Short task 1 — In the rows between the line holding "Where should I click to: Click the thumbs" and the line holding "Click the weight", inclusive, substitute "portrait" for "landscape". Give those rows back with nothing else changed.

Text passage —
The same is true for Alberta Whittle’s You Can Never Stand In The Same Water Twice, a reflection on the connection between water, identity and trauma that is part visual journey and part song. Whittle’s voice dominates the film, a voice that seems to reverberate from the walls of a big room. Images of the ocean gleaming with sunshine serve as the backdrop for a captivating and disorienting soundscape: Whittle varies the tonal quality and pace of single words, they become powerful chants. Occasionally, messages become more explicit: “The sea is a graveyard, and the slave ship is a coffin”. Whittle, a UK-based artist from Barbados, talks about her ‘creolised’ tongue, which nonetheless retains its power of expression. Like the ocean, though, her body is described as a site of trauma, unable to quite escape the inherited ancestral pain.

With Deep Down Tidal, French-born and Cayenne-based filmmaker Tabita Rezaire has created a trippy video essay on the role of the ocean in “cybercolonialism”. Its loud computer graphics border on the tacky but manage to retain some degree of humour and sophistication. A green-screened actress edited onto a cloud in space talks to her friend on the phone, later she sings along to an Enrique Iglesias song while fake waves play around her feet. Visually, viewers are often submerged somewhere in the ocean but the futuristic noises and signals carry them to the realms of sci-fi space. An electronically distorted voice obliterates a vision of the internet that is free, tolerant and accepting. In its stead, we are presented with a malevolent network of submarine fibre cables, the ultimate goal of which it is to colonise under the guise of technological advancement. Like Alberta Whittle, Rezaire tells us “our water is traumatized”, yet she presents the ocean not only as a gaping wound but as a site where oppressive power originates and culminates. On the first watch, Deep Down Tidal overwhelms with its plethora of buzzwords and its less-than-subtle visual presentation. However, it does offer a great starting point for thinking critically of the internet and its ubiquitous political power.

Working data —
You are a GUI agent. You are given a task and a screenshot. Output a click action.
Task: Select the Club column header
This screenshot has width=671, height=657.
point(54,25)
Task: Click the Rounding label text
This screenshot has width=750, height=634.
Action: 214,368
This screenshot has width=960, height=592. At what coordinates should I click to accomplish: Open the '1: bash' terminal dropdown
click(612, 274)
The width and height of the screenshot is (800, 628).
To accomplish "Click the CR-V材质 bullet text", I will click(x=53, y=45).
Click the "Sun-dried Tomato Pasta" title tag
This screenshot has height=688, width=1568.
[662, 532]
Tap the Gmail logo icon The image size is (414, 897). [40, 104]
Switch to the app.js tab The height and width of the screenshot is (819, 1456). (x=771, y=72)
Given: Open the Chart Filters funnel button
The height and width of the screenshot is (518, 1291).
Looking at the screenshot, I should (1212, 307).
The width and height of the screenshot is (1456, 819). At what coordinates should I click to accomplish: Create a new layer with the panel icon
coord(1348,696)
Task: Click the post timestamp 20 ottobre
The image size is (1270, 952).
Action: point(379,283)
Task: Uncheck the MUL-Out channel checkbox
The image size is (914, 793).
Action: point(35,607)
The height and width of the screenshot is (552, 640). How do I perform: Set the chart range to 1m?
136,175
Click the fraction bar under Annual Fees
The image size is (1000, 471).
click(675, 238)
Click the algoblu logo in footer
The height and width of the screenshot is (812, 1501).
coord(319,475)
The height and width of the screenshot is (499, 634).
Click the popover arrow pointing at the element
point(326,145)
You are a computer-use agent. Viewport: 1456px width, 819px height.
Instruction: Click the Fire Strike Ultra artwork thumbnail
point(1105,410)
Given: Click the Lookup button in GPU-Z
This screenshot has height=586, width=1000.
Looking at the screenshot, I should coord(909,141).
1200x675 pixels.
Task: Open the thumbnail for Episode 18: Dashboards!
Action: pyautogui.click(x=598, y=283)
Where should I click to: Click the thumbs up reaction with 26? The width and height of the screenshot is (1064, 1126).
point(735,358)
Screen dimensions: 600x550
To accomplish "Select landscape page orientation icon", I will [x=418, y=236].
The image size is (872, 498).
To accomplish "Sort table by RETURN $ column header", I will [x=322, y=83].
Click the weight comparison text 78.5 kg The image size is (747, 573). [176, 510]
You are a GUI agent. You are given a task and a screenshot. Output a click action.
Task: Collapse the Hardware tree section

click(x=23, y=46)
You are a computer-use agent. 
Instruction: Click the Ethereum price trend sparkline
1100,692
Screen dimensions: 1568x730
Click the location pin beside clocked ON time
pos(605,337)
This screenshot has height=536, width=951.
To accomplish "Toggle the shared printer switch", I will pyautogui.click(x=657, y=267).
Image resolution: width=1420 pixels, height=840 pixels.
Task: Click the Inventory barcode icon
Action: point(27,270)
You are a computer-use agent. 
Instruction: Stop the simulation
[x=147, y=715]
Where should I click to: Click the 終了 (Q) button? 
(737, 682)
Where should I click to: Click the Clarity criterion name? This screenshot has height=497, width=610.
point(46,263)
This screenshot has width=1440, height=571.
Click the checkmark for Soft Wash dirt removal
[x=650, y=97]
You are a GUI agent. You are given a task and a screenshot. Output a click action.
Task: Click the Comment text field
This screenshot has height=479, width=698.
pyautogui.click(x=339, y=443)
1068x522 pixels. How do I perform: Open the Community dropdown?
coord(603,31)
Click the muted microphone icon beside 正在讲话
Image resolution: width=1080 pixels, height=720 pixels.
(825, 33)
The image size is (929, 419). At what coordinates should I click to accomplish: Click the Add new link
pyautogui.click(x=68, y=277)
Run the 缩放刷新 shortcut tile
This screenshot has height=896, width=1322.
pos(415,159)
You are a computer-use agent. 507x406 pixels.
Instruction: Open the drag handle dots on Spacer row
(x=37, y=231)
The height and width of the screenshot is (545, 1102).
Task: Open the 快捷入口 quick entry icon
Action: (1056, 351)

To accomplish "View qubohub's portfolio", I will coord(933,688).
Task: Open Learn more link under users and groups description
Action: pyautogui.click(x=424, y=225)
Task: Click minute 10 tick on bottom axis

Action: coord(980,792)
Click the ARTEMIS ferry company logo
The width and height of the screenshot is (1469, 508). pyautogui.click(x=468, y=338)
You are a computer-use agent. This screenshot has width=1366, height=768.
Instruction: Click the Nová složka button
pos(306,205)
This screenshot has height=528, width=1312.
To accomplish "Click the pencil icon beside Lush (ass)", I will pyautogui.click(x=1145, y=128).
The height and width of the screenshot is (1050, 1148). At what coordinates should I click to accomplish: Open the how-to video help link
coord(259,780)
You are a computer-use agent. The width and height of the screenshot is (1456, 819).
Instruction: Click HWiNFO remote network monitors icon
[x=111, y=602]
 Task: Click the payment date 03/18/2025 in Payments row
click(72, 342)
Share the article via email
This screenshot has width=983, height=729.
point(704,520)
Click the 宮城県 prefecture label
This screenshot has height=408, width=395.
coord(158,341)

Short task 2 — Pick up the review of the ocean-themed films where it stops and continue it.

Exercise output 1 —
Where should I click to: Click the thumbs up reaction with 26? The width and height of the screenshot is (1064, 1126).
point(735,358)
Screen dimensions: 600x550
To accomplish "Select portrait page orientation icon", I will [x=418, y=236].
The image size is (872, 498).
To accomplish "Sort table by RETURN $ column header", I will [x=322, y=83].
Click the weight comparison text 78.5 kg The image size is (747, 573). [176, 510]

Exercise output 2 —
Between the Sea and the Land featured three female African directors with strong visions. At the heart of their films, there is a sense of water as a conscious and dynamic entity, arguably as a powerful female force. Alberta Whittle and Tabita Rezaire both find historical trauma instilled in the oceans and place the black body at the centre of their narratives, reclaiming the aquatic space. In Mariam Mekiwi’s film especially, the argument hinges on an urgent need for environmental consciousness, represented by the notion of water as a last safe space in an unlivable world.

Not only are we becoming quickly aware of the extent to which we are abusing and polluting our seas. It is also a fact that, in the past, oceans have been literal graveyards for those, whose lives were deemed unworthy. In the present, they continue to harbour the bodies of thousands of people, who felt they had no choice but to forsake their homes in the face of unlivable conditions. And if one thing is to be taken from Between the Sea and the Land and its stimulating selection of films, it is that the water remembers.